What the exercise asks | Please name the Led Zeppelin ballads that the article on "Breaking the Girl" below credits as inspiration for the song's main riff.

Given passage |
start

Single by Red Hot Chili Peppers

from the album Blood Sugar Sex Magik
- B-side: "Fela's Cock"
- Released: August 3, 1992
- Studio: The Mansion (Los Angeles, California)
- Genre: Alternative rock, psychedelic rock, folk rock
- Length: 4:55 (album version); 4:27 (single edit);
- Label: Warner Bros.
- Songwriters: Flea, John Frusciante, Anthony Kiedis, Chad Smith
- Producer: Rick Rubin

Red Hot Chili Peppers singles chronology
| "Suck My Kiss" (1992) | "Breaking the Girl" (1992) | "Behind the Sun" (1992) |

Music video
- "Breaking the Girl" on YouTube

= Breaking the Girl =

1992 single by Red Hot Chili Peppers

"Breaking the Girl" is a song by American rock band Red Hot Chili Peppers from their fifth studio album, Blood Sugar Sex Magik (1991). It was released as the fourth single from their studio album in August 1992 and is a melodic ballad that refers to frontman Anthony Kiedis and his turbulent and inconsistent love life, highlighting his inability to focus solely on his girlfriend at the time, Carmen Hawk.

==Composition==
"Breaking the Girl"'s bridge is marked by a percussion break that builds through the use of increasingly complex rhythms. The percussion instruments consisted of junkyard debris found by drummer Chad Smith, guitarist John Frusciante, and bassist Flea. Frusciante's main riff was inspired by Led Zeppelin's ballads, such as "The Battle of Evermore" and "Friends". The song also makes use of a 12-string guitar, tuned a half step down, and a Mellotron, using the flute patch. It is in the 6/8 time signature. Chad Smith said in The Chad & Flea Show that his drumming in the song was inspired by Mitch Mitchell's work in the Jimi Hendrix Experience song "Manic Depression".

end

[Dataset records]
start

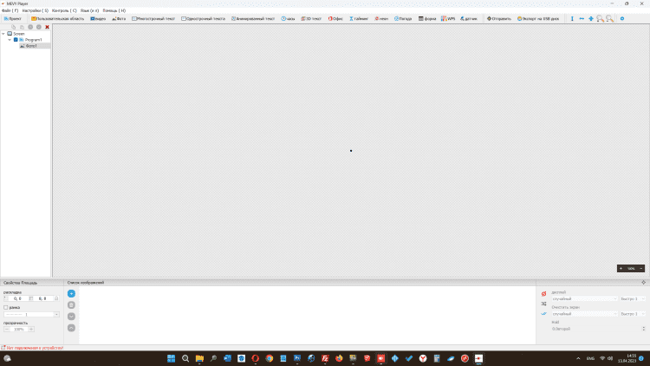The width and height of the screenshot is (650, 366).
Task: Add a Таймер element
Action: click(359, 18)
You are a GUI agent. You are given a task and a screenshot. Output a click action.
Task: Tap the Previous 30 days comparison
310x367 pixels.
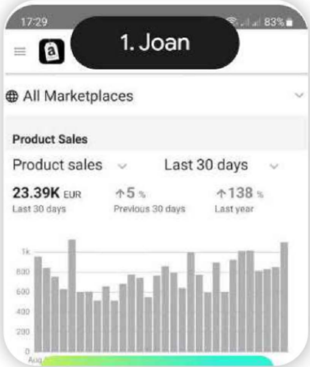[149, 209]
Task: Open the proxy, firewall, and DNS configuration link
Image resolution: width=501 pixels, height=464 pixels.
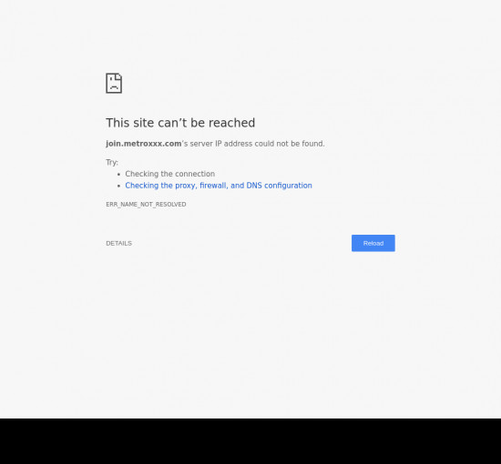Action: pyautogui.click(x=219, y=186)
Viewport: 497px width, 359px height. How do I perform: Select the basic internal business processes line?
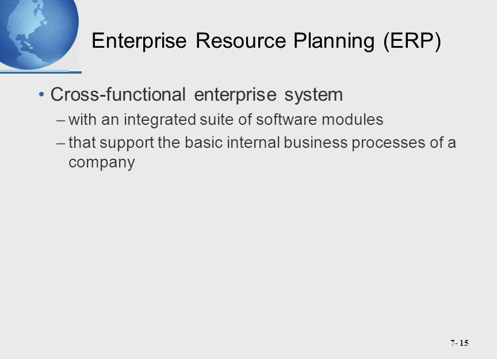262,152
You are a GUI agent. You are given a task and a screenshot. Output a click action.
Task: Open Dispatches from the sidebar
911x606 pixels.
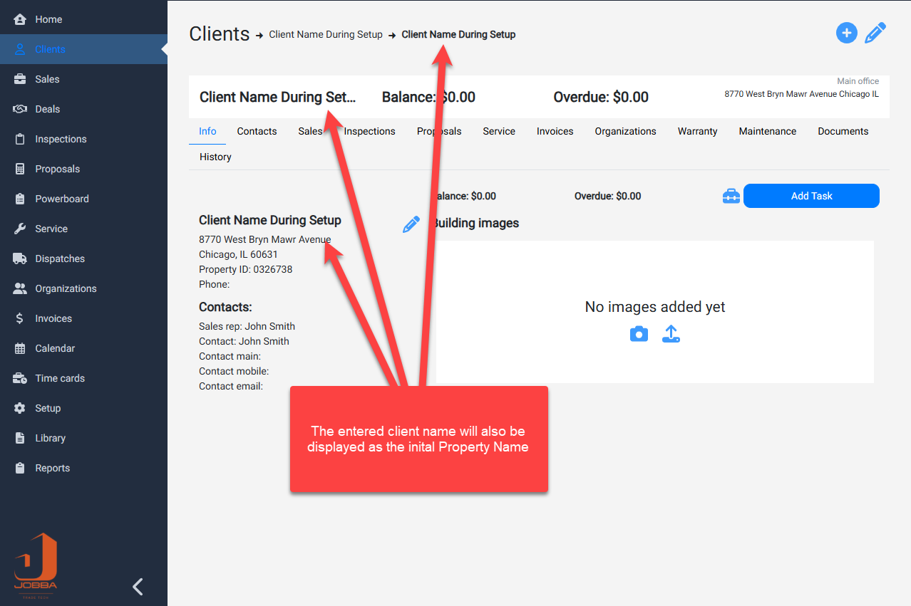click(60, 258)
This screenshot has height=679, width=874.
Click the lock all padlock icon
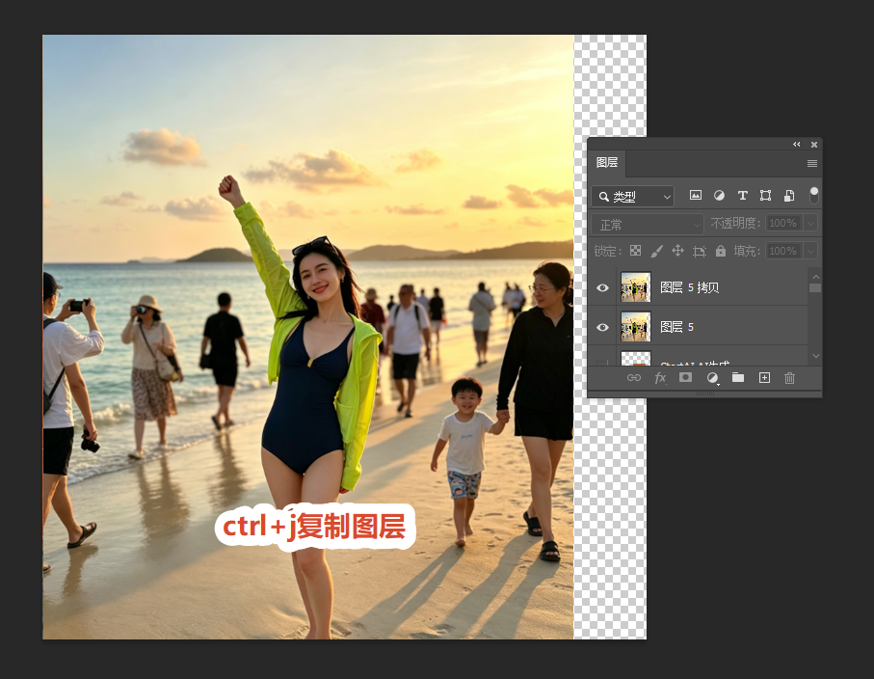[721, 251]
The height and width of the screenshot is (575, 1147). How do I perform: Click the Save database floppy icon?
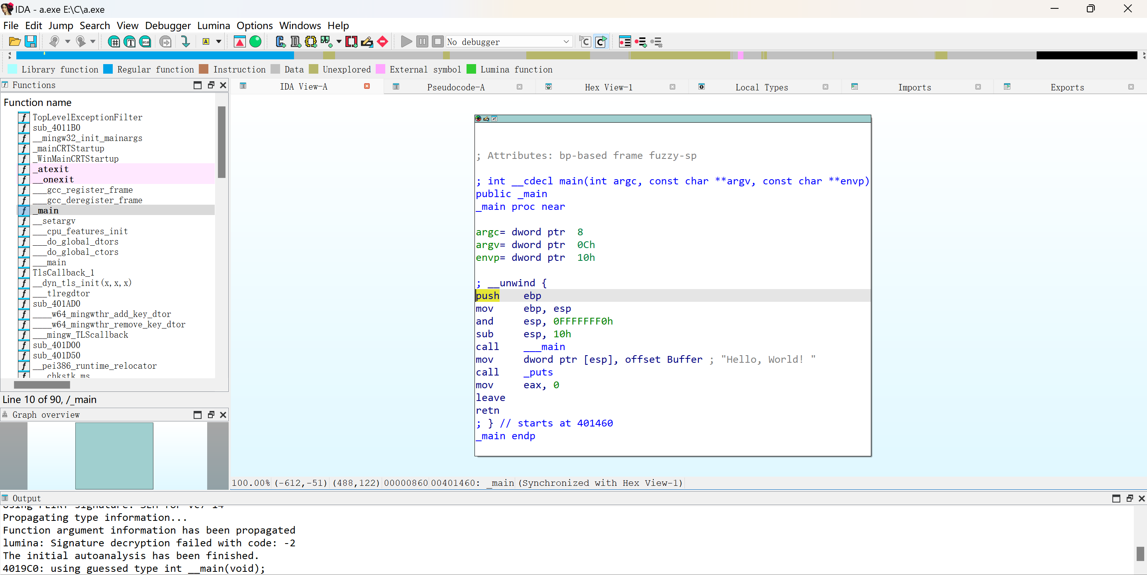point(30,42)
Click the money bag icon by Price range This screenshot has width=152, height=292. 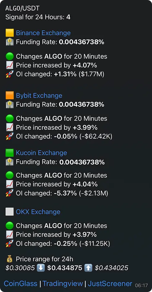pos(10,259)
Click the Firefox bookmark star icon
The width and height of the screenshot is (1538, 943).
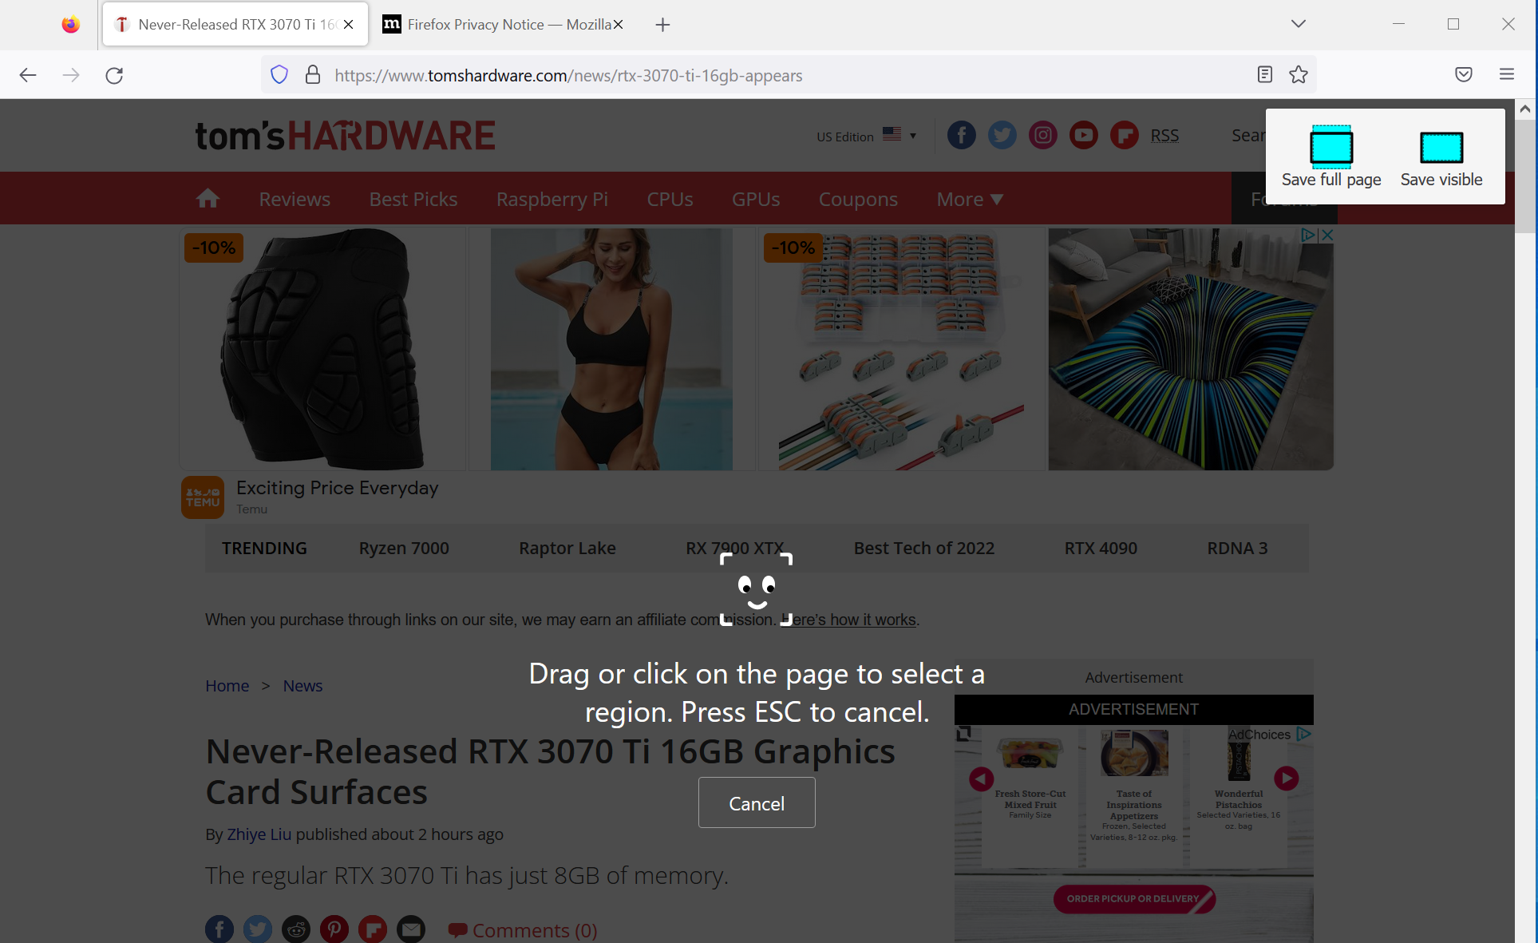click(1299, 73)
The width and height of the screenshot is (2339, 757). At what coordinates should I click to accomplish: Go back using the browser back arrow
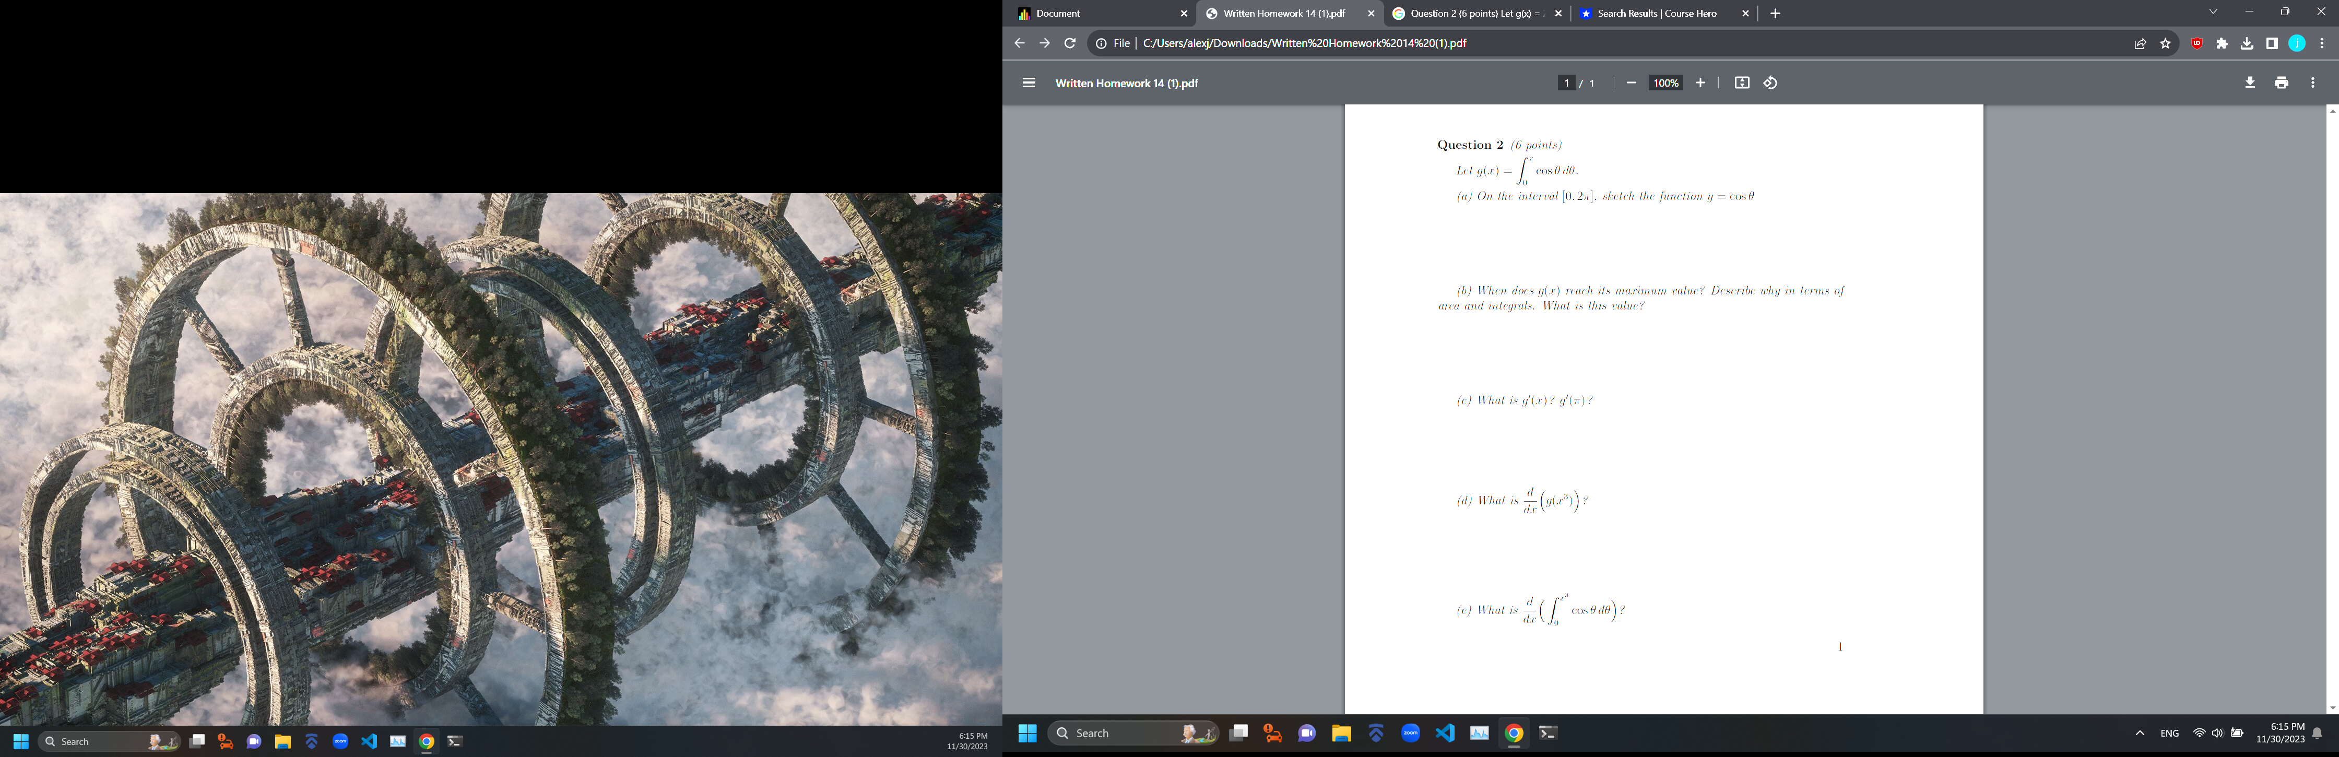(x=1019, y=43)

end

Full solution | "The Battle of Evermore" and "Friends."